But does this really amount to a proper counter-argument? I don’t see any real disagreement here with the basic propositions that (a) EMU isn’t working as it stands, and (b) that the only sustainable equilibrium outcomes here are complete collapse or regearing to allow substantial fiscal transfers (and, insofar as they will do any good, labour market reforms to make increased mobility easier). Saying that politicians will want to muddle through is stating the obvious – but the point is that muddling through is not a sustainable long term strategy. Either the muddling through will be insufficient, in which case EMU will finally succumb to one of the succession of crises that will almost certainly result, or it will be sufficient, in which case it will serve as the basis for a long term shift in the economic governance of the Eurozone towards coordinated fiscal policies and some degree of fiscal transfers in times of crisis, and perhaps more than that. As Adrienne Heritier and I have “argued”:http://www.henryfarrell.net/jepp.pdf, muddled looking informal deals very often lay the foundations for long term formal institutional changes in the EU.

Finally, the analogy to the IMF doesn’t really work at all. The IMF is not a notably clubby institution, and is particularly unclubby from the perspective of those countries unfortunate enough to need to seek its aid.

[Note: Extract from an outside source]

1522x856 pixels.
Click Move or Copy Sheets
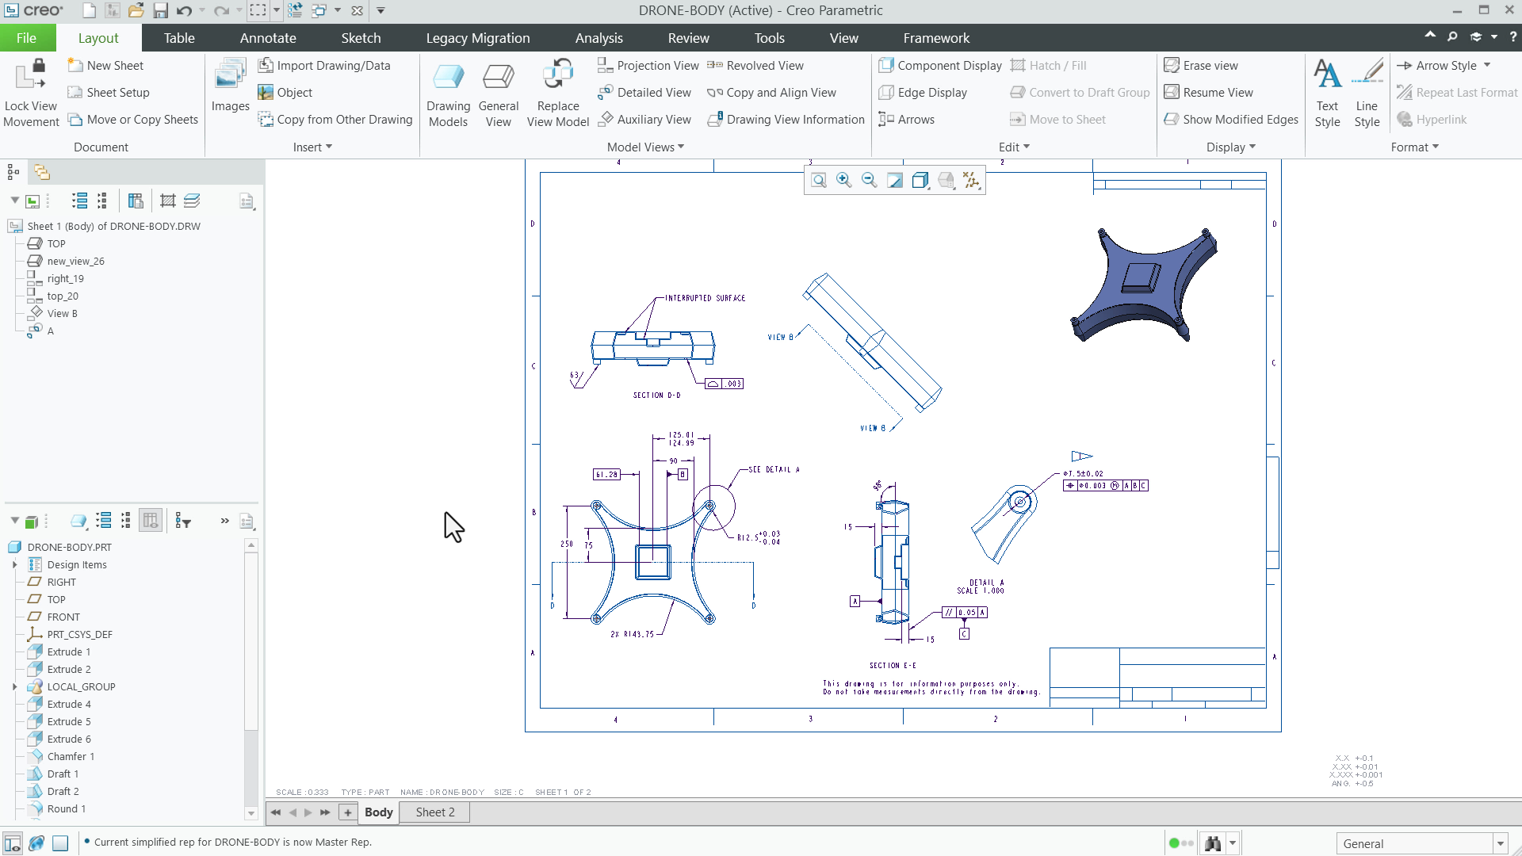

The EU is quite clubby indeed (Greece will remain on the Council, and in the various eurozone coordination forums), so that whatever the final outcome, it will surely give rise to a lengthy decision making process involving the target countries, those giving aid, and those on the sidelines. This will almost certainly culminate in a set of general institutional mechanisms which applies to all the eurozone countries, including both those countries at risk of default _and_ those which are highly unlikely to get into trouble. That’s the way that the EU works – and this will be a quite significant step towards further integration. Of course – the rescue effort may fail (for example, Germany and Greece’s current spat may reflect irreconcilable political differences) – but if it does fail, so too will the euro project.